Descritores do conteúdo do trabalho, sejam eles análises ocupacionais ou definições de competências, ignoram dimensões importantes dos saberes dos trabalhadores. No geral tais descritores padecem de sérios limites por causa de modos de ver as profissões e de metodologias que não levam em consideração as tramas cognitivas e sociais demandadas pela execução de qualquer trabalho. O resultado são modos de ver a atividade produtiva, sobretudo aquela que requer uso das mãos, como uma prática desprovida de inteligência. As conseqüências disso no campo educacional consagram o famoso erro de Descartes, a divisão insuperável entre mão e cérebro, corpo e mente. Mike Rose, professor da UCLA (Universidade da Califórnia em Los Angeles), procura superar esse modo tradicional de ver o saber dos trabalhadores em livro cuja tradução brasileira recebeu o título de O Saber no Trabalho..
Mike Rose cresceu entre ferroviários e foi criado por uma mãe que sustentou a família com seus ganhos como garçonete. Ele chegou à universidade por meio de mecanismos de inclusão que favoreciam estudantes das camadas populares. Esses acidentes biográficos ajudaram-no a construir uma abordagem do trabalho que faz emergir toda a riqueza da inteligência presente em profissões como as de garçonete, cabeleireira, carpinteiro. E tal abordagem é bem diferente daquelas que alicerçam análises ocupacionais ou definições de competências.
No primeiro capítulo, o autor penetra no mundo dos serviços de restaurante a partir de uma análise cuidadosa de entrevistas realizadas com sua mãe e com outras garçonetes de restaurantes populares americanos, complementadas com a bibliografia disponível sobre a profissão. E Rose vê muito mais que competências e habilidades no trabalho das garçonetes. Vê um rico exercício da inteligência que decorre da dinâmica dos fazeres necessários aos serviços de restaurantes. Boa parte dessa dinâmica é invisível para analistas centrados em aspectos observáveis do trabalho. Não fica evidente para esses observadores, por exemplo, estratégias utilizadas para otimizar movimentos num fluxo de atendimento que contempla oito mesas de clientes que chegaram em tempos distintos e têm demandas muito diferentes de serviços, ou estratégias de memória para relacionar pedidos e gostos de clientes num horário de rush no qual cada garçonete atente simultaneamente a cerca de trinta pessoas.

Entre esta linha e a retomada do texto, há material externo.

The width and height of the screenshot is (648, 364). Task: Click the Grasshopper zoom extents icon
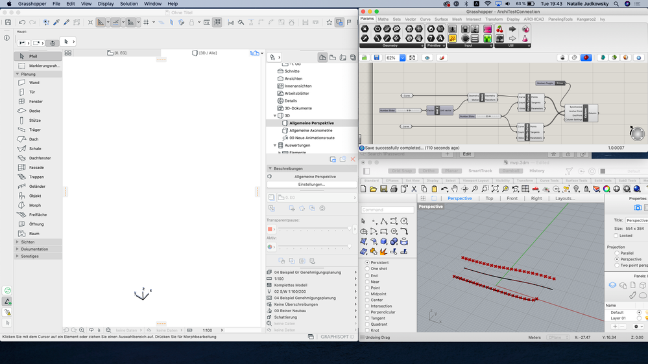412,58
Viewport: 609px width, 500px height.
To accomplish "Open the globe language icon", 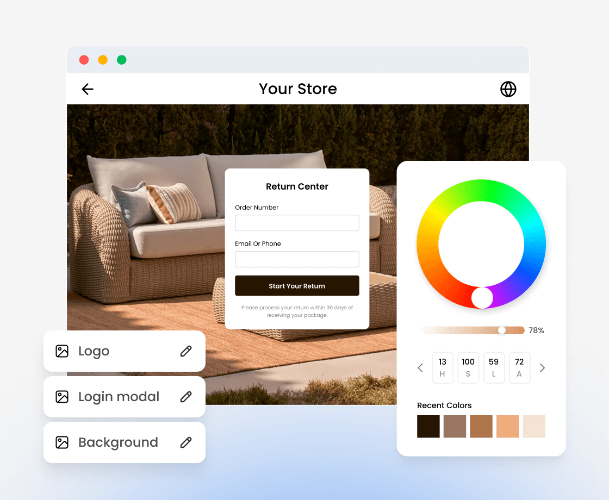I will [508, 89].
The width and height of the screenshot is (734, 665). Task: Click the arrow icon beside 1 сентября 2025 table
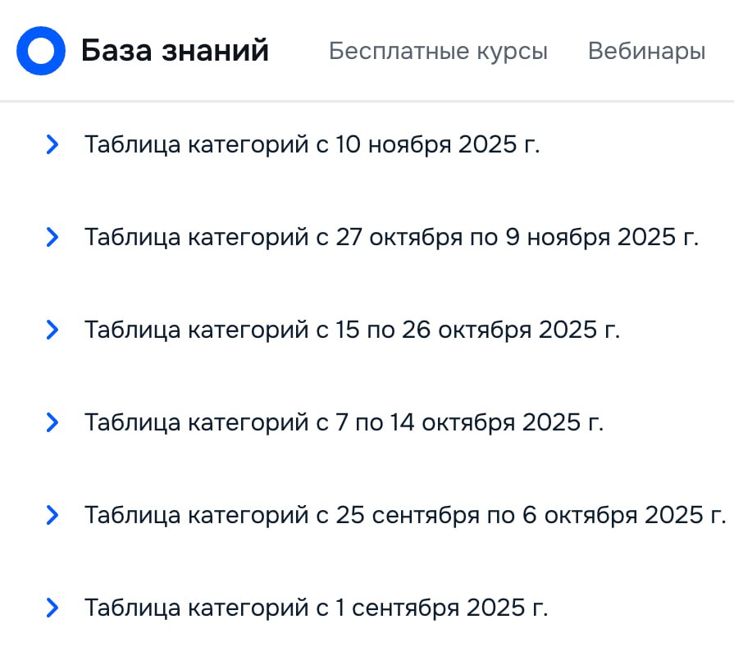point(52,608)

No segundo capítulo, o autor analisa a profissão de cabeleireira com base em encontros com profissionais de diversos tipos de salões de beleza. O resultado é bastante parecido com o obtido a partir da conversa com as garçonetes. Nos três capítulos seguintes, Rose estuda profissões da área de construção civil. Mas desta vez suas observações não foram feitas a partir de diálogos com profissionais experientes. Ele examina o saber de profissões como as de encanador, eletricista e carpinteiro acompanhando o cotidiano escolar de estudantes e professores. E as análises, no caso, mostram o fluxo de um saber que não cabe na forma dicotômica do par teoria e prática. Ao descrever discurso e práticas dos estudantes, Rose mostra desdobramentos estéticos e éticos que análises convencionais do trabalho ignoram completamente.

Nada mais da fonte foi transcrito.